▶ Goal 1
Mark each statement as yes or no according to whether the blog text agrees with it, and quote the deciding words: (a) In the major tracking polls, McCain has not been over 45% for three weeks. (b) The Bloomberg article puts Obama's average lead in national polls at 8 percentage points. (c) The economy shrank at a 0.3 percent annual rate in the third quarter.
▶ Goal 2
Transcribe the passage of the blog text starting at "Thursday, October 30, 2008" and ending at "was setting in.".

▶ Given passage

§

Friday, October 31, 2008

Things Got Bad and Things Got Worse

It's Friday, October 31st, and things just got worse for Senator McCain.  In the major tracking polls, he has not been over 45% for three weeks, and over the last three days, while his assault on Senator Obama has intensified, he has not budged in the polls.  At a time when he needed a breakthrough, he has been mired in his own mud and stuck in place.

Mr. McCain goes into the campaign's final weekend a bigger underdog than any victorious candidate in a modern election.  And with the economic news consistently going against him, it doesn't look good.

A Bloomberg article frames the facts: "With four days until Election Day, national polls show his Democratic rival Barack Obama leading by an average of 6 percentage points, and battleground polls show Obama ahead in more than enough states to win the decisive 270 Electoral College votes.

'There will not be a comeback curmudgeon by the name of John McCain,'' Kenneth Duberstein, who served as a chief of staff for President Ronald Reagan, said on Bloomberg Television's ``Conversations with Judy Woodruff,'' which will air later today. ``I think it's going to be Barack Obama. And I think it is going to be somewhere between 320 and 350 electoral votes.' "

Polls have been wrong before, of course, but modern polling has consistently gotten better.  And with the advantage as high as it is for Mr. Obama, there appears to be little hope for the Senator from Arizona.

If the election goes as it looks, with not only Mr. Obama taking the Presidency, but also with expanded majorities in the House and Senate, then the new administration will at least begin next year with a mandate to make some major changes.  If there has been one theme in this election that has worked, it has been that of change.  Almost 90% of Americans believe the U.S. is on the wrong track, so they appear to be ready for a change.

My hope, if Mr. Obama wins, is that the change will get us back on track and allow America to recover its place as a world leader, not only in military might and economic strength, but in moral leadership as well.  I am not convinced that Americans have abandoned their commitments to democracy, equality and fairness--those qualities that have served as a beacon of hope to the rest of the world during my lifetime.  This leadership has been squandered over the last decade by corrupt and foolish political and business leaders.  It's asking a lot of a single election to correct this huge a problem, but my hope is that it will at least start to reverse the process that has gotten us into this mess.

Thursday, October 30, 2008

3rd Quarter GDP Goes Negative

We now have confirmation that the U.S. is beginning a recession.  Reuters reports: >

The economy shrank at a 0.3 percent annual rate in the third quarter, its sharpest contraction in seven years as consumers cut spending and businesses reduced investment in the face of rising fears that recession was setting in.

§

▶ Data section
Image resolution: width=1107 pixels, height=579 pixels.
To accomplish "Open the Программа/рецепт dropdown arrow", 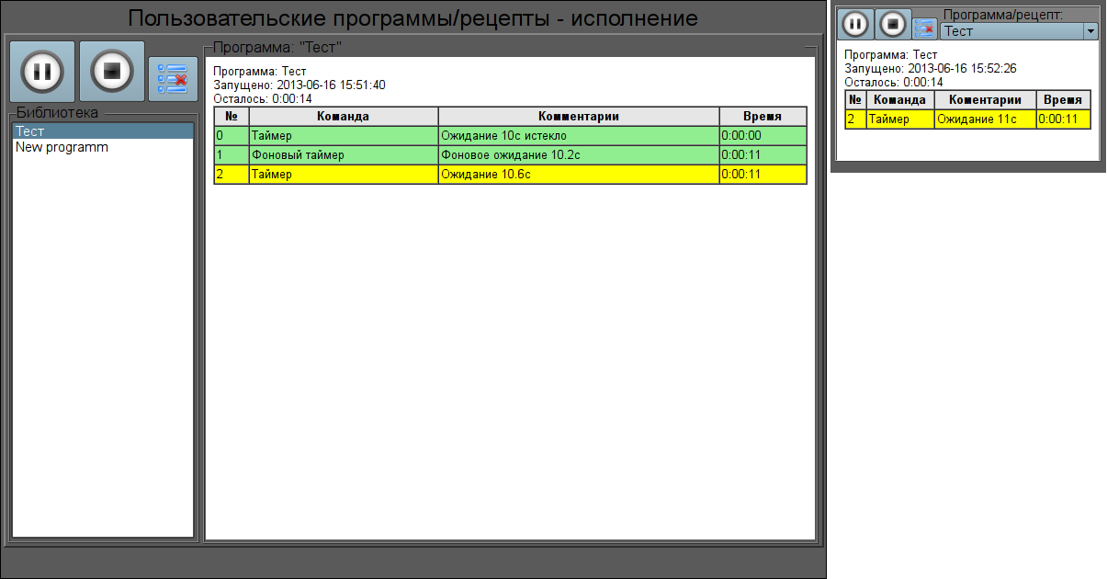I will click(1090, 31).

§

▶ Task response 1
(a) Yes: "he has not been over 45% for three weeks"
(b) No: "leading by an average of 6 percentage points"
(c) Yes: "The economy shrank at a 0.3 percent annual rate in the third quarter"

▶ Task response 2
Thursday, October 30, 2008

3rd Quarter GDP Goes Negative

We now have confirmation that the U.S. is beginning a recession.  Reuters reports: >

The economy shrank at a 0.3 percent annual rate in the third quarter, its sharpest contraction in seven years as consumers cut spending and businesses reduced investment in the face of rising fears that recession was setting in.